FRAGMENTO DEL DOCUMENTO:
Es imprescindible recuperar la honorabilidad, ser creativos e imaginativos.
Pero que nadie se llame a engaño, el trabajo siempre será lucha y sudor, esfuerzo y tenacidad. Los más capaces irán dejando atrás a los menos capaces. La competencia la determina la naturaleza y tiene razón de ser. Competir con nobleza es necesario. No sólo debemos crear una democracia, sino también una meritocracia donde el esfuerzo y el talento sean recompensados, no la corrupción o el compadrazgo.
Un reciente informe de la USAC dice que uno de cada cuatro guatemaltecos tiene problemas psicológicos. Esto no es sorprendente después de una guerra civil como la que hemos padecido y la pobreza de la mayor parte de la población. El puesto de trabajo no puede, en este contexto, convertirse en un lugar de martirio y humillación. Si nuestras sociedades van a sobrevivir ha de ser imponiendo, a fuerza de leyes y educación, sanas relaciones interpersonales en todo ambiente.
Necesitamos fraternidad no crueldad, humanismo no extremismos. Necesitamos idealismo no egoísmo, utopías saludables no proyectos destructivos y caducos.
Especial atención merece la infamia del trabajo infantil que debe desaparecer.
Si no queremos caer en luchas fratricidas debemos crear una cultura de trabajo que promueva la justicia social. La mezquindad no lleva a nada bueno. Aquel empresario o patrón que no entienda la importancia de ser generoso en todos los aspectos con sus trabajadores está sembrando la discordia. Aquel patrono que no entienda que sus empleados son antes que nada personas está cometiendo un grave error. La ley, por sabia que sea, no puede sustituir la buena voluntad ni el sentido común de los ciudadanos. Somos un país muy sufrido y ser buenos entre nosotros es condición urgente. Debemos desterrar toda forma de violencia.
La injusticia padecida por un solo ser humano nos debe importar a todos, pues tarde o temprano nos afecta a todos. Hay que aspirar a esa sensibilidad ideal.
Ojalá algún día nuestra convivencia laboral sea marcada por las pautas del respeto y la consideración mutua, por la hermandad humana tal y como debe ser.

OBJETIVO DE LA TAREA:
Escribe de nuevo todo lo que va desde "Es imprescindible recuperar" hasta "o el compadrazgo." en el texto sobre la cultura de trabajo, y reemplaza "esfuerzo" por "empeño". El listado siguiente es material aparte y no guarda relación con el texto.

SEGMENTO DE DATOS:
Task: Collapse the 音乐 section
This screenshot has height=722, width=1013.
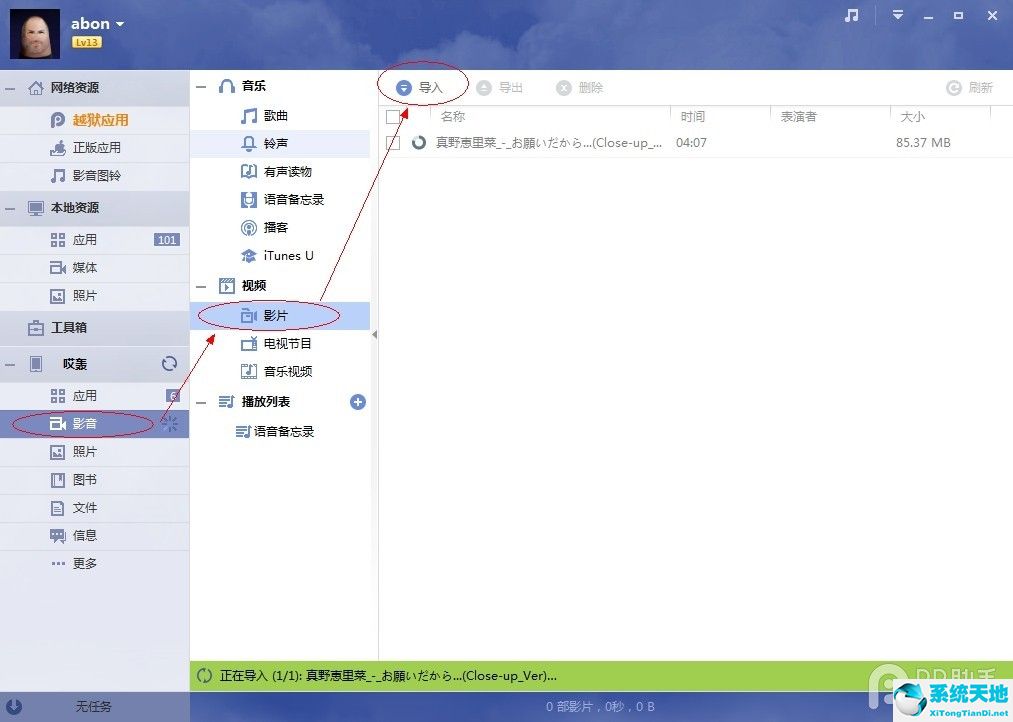Action: click(200, 86)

RESPUESTA DEL EJERCICIO:
Es imprescindible recuperar la honorabilidad, ser creativos e imaginativos.
Pero que nadie se llame a engaño, el trabajo siempre será lucha y sudor, empeño y tenacidad. Los más capaces irán dejando atrás a los menos capaces. La competencia la determina la naturaleza y tiene razón de ser. Competir con nobleza es necesario. No sólo debemos crear una democracia, sino también una meritocracia donde el empeño y el talento sean recompensados, no la corrupción o el compadrazgo.